What Tesco can teach the NHS?

NHS reorganisation

 

Healthcare Audit Consultants

For years Tesco has been held up as a model to be emulated by the NHS.

Sir Gerry Robinson:

“I, for one, would like to see the NHS learn from and copy working practices from Tesco, in particular, which has constantly modernised to better meet the needs of its customers. Our health service could be vastly improved, made more efficient, more innovative and, crucially – in the light of what has happened at Mid Staffs and Barrow-in-Furness hospitals – safer.”

Sir Paul Corrigan:

“…health service should learn from supermarket chains such as Tesco, by mirroring its business model of large superstores and smaller local shops, with a smaller number of large specialist hospitals, supported by small-scale community hospitals”.

Roy Lilley:

“The NHS must do the same thing: out of town super hospitals and the equivalent of Tesco’s corner shops – ‘NHS-Extra’ – locally”.
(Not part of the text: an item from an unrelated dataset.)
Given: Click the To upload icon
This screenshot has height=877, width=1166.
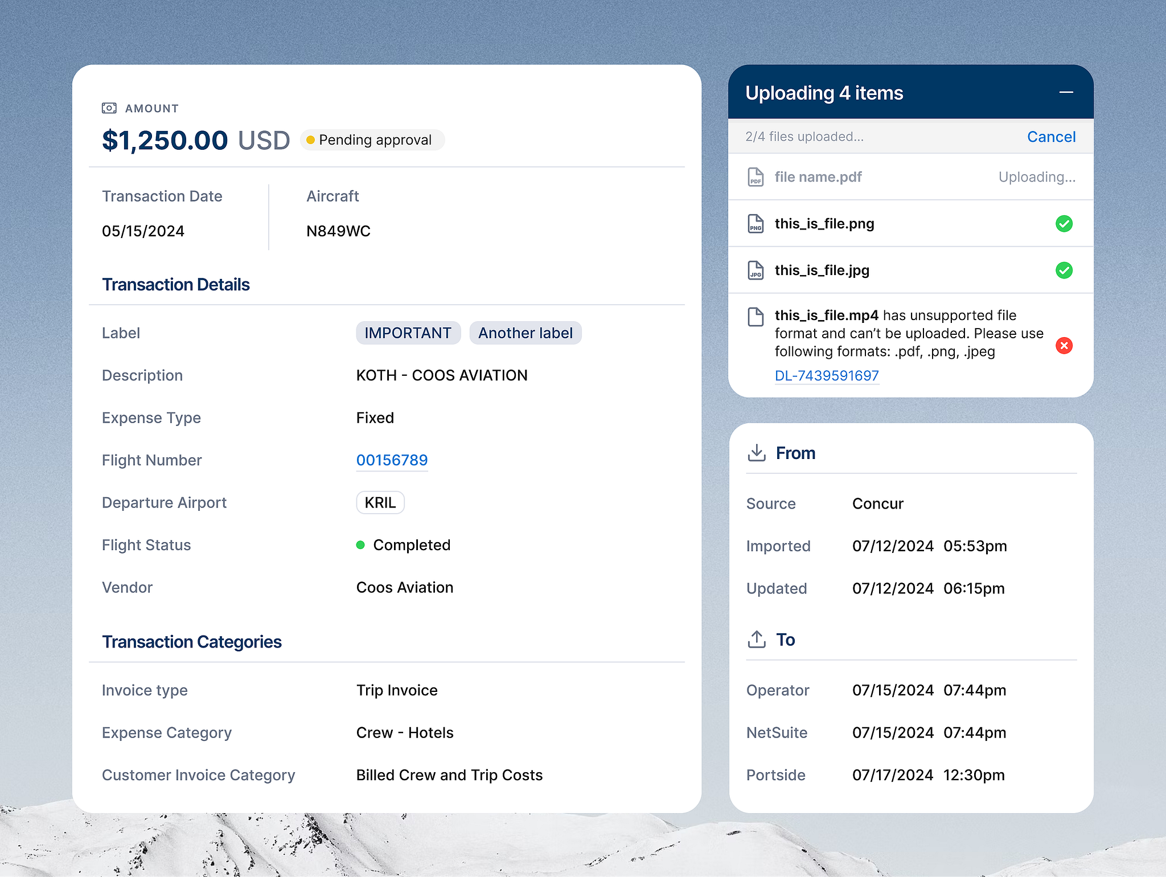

What are they saying now ?

Tesco have invested too much in hyper markets that people do not want to go to, don’t like and prefer smaller, more efficient generalist stores closer to home.
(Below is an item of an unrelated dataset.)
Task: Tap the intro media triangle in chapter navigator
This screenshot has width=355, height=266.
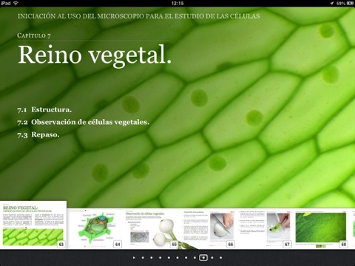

They have been managed by insular managers used to dictating terms (and Gulfstream planes) , inadequately governed by incompetent and complacent boards, only focussed on meeting financial targets , with little interest in how that was achieved. Evidence of poor quality and complaints from suppliers met with insouciance and denial.

Sounds familiar?

I can hear you say that the Tesco debacle couldn’t happen in healthcare because there is no effective competition ready and able to undercut the NHS. But that is a worse scenario. Just as shoppers do not like long expensive journeys for often small transactions so too do patients. Is it better that shoppers can choose but patients cannot?. It gives the lie to all the talk of empowerment and engagement.

Another response may be “there is no alternative”. That’s not true however. Another model for the disposition of hospitals would be to enforce a more rigid hierarchy amongst clinicians ensuring that only patients requiring the most specialist care were referred to centralised units. The reality is that for most conditions the DGH is adequate without the need for further centralisation. The real problem in the NHS is easy access to rapid diagnosis and proper referral for which more remote hospitals will make matters worse.

The real lesson from Tesco is that the consensus can be wrong. The high and mighty exposed as hollow drums, capable of a big noise and of spending lots of money but also capable of strategic errors and co-pilot syndrome.

Is the NHS Board taking note? Is there an NHS Board?